The very next verse, when a person goes from darkness to light, when the Good of God enters a soul, Jesus commands my destiny.
No guilt in life, no fear in death
This is the power of Christ in me
From life's first cry to final breath
Jesus commands my destiny
No power of hell, no scheme of man
Can ever pluck me from His hand
Till He returns or calls me home
Here in the power of Christ I'll stand
He is with all of us in the darkness. When the night is holding on to me, God is holding on, and God is Good.
U2 rocker and front-man Bono frequently cites Psalm 116 as the verses that fuel his faith. He sometimes recites this scripture in live performances.
What shall I return to the Lord
for all his goodness to me?
13 I will lift up the cup of salvation
and call on the name of the Lord.
14 I will fulfill my vows to the Lord
in the presence of all his people.
I understand how Bono feels. The beginning verses of Psalm 116 tells the story of every Christian soul.
I love the Lord, for he heard my voice;
he heard my cry for mercy.
2 Because he turned his ear to me,
I will call on him as long as I live.
3 The cords of death entangled me,
the anguish of the grave came over me;
I was overcome by distress and sorrow.
4 Then I called on the name of the Lord:
“Lord, save me!”
5 The Lord is gracious and righteous;
our God is full of compassion.
6 The Lord protects the unwary;
when I was brought low, he saved me.
7 Return to your rest, my soul,
for the Lord has been good to you.
8 For you, Lord, have delivered me from death,
my eyes from tears,
my feet from stumbling,
9 that I may walk before the Lord
in the land of the living.
The presence of light and darkness makes possible the mercy of God in the presence of evil, the schemes of men and women, the plans of the enemy of our souls and the power of Hell. All have been broken by the unquenchable light of God. Even in the darkest night, God is holding on; even when we are beset by evil deeds, the day destroys the night, while the night divides the day. John chapter 1:
1 In the beginning was the Word, and the Word was with God, and the Word was God. 2 He was with God in the beginning. 3 Through him all things were made; without him nothing was made that has been made. 4 In him was life, and that life was the light of all mankind. 5 The light shines in the darkness, and the darkness has not overcome it.

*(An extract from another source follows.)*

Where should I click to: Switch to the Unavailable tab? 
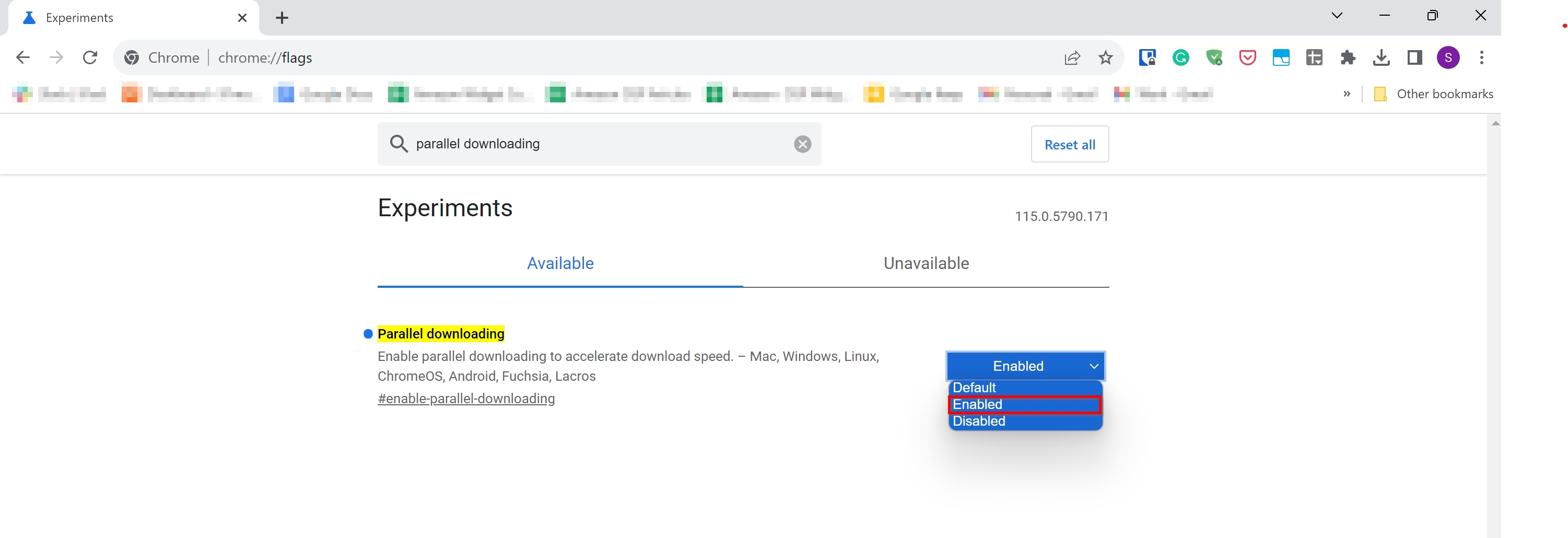coord(925,264)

Jesus, in John chapter 3, told Nicodemus, an esteemed rabbi and member of the Jewish Sanhedrin:
19 This is the verdict: Light has come into the world, but people loved darkness instead of light because their deeds were evil. 20 Everyone who does evil hates the light, and will not come into the light for fear that their deeds will be exposed. 21 But whoever lives by the truth comes into the light, so that it may be seen plainly that what they have done has been done in the sight of God.
Even our evil deeds are done in the sight of God. The deeds of darkness are seen, forgiven, and destroyed by the light. The death that Jesus took on to Himself, slain by darkness, was proof that our evil deeds were fully paid. His bursting forth in glorious day is the mercy of God. He has heard our cries, He has delivered us from death, and for that, we should all lift up the cup of salvation, and fulfill our vows to the Lord in the presence of all His people.

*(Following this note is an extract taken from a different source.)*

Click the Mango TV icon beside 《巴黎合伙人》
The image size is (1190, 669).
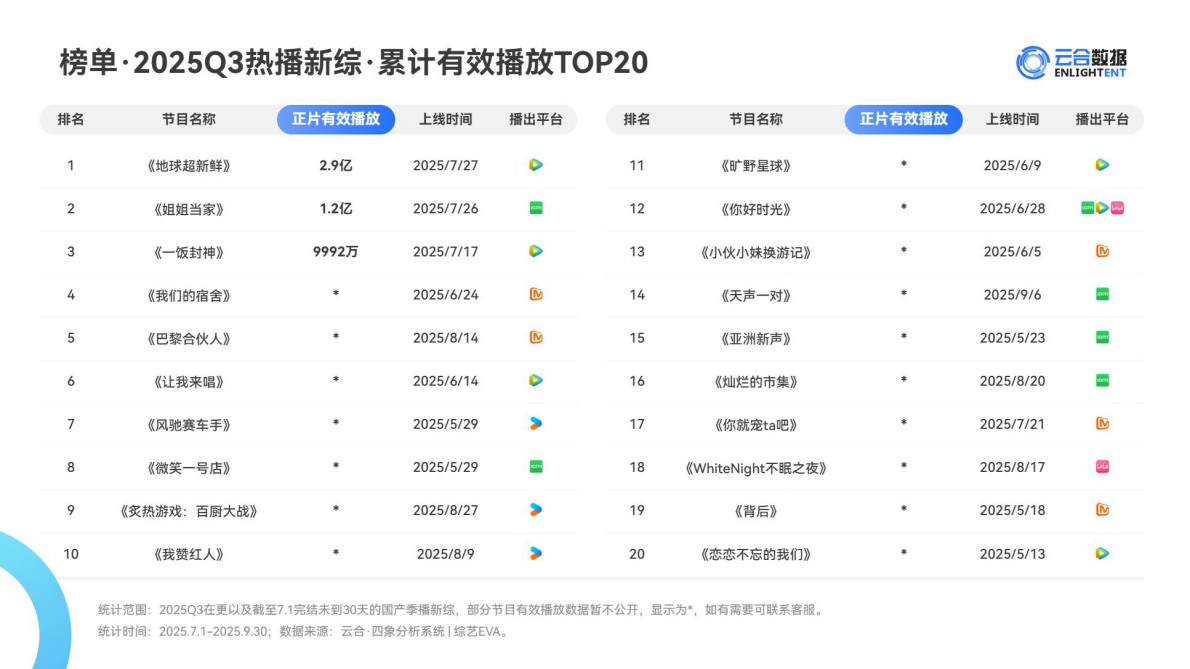click(x=537, y=337)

Were there not darkness to divide the day, God’s mercy would be impossible. Those without the light would forever be trapped in their sin, unforgiven, and without hope. Therefore I thank God for the darkness, and I thank Him that He saves out of it.
This is why those songs minister to me. Talk to me about how you think religion is no good all you want. I will still tell you that God isn’t some entity who decides to be good when He feels like it. God equals good, and even in His judgment, even in His anger, His goodness is beyond our limited imagination.
My life has been The Doors first verse. You can’t tell me God isn’t real.
You know the day destroys the night
Night divides the day
Tried to run
Tried to hide
Break on through to the other side
If you don’t believe it, ask Him yourself.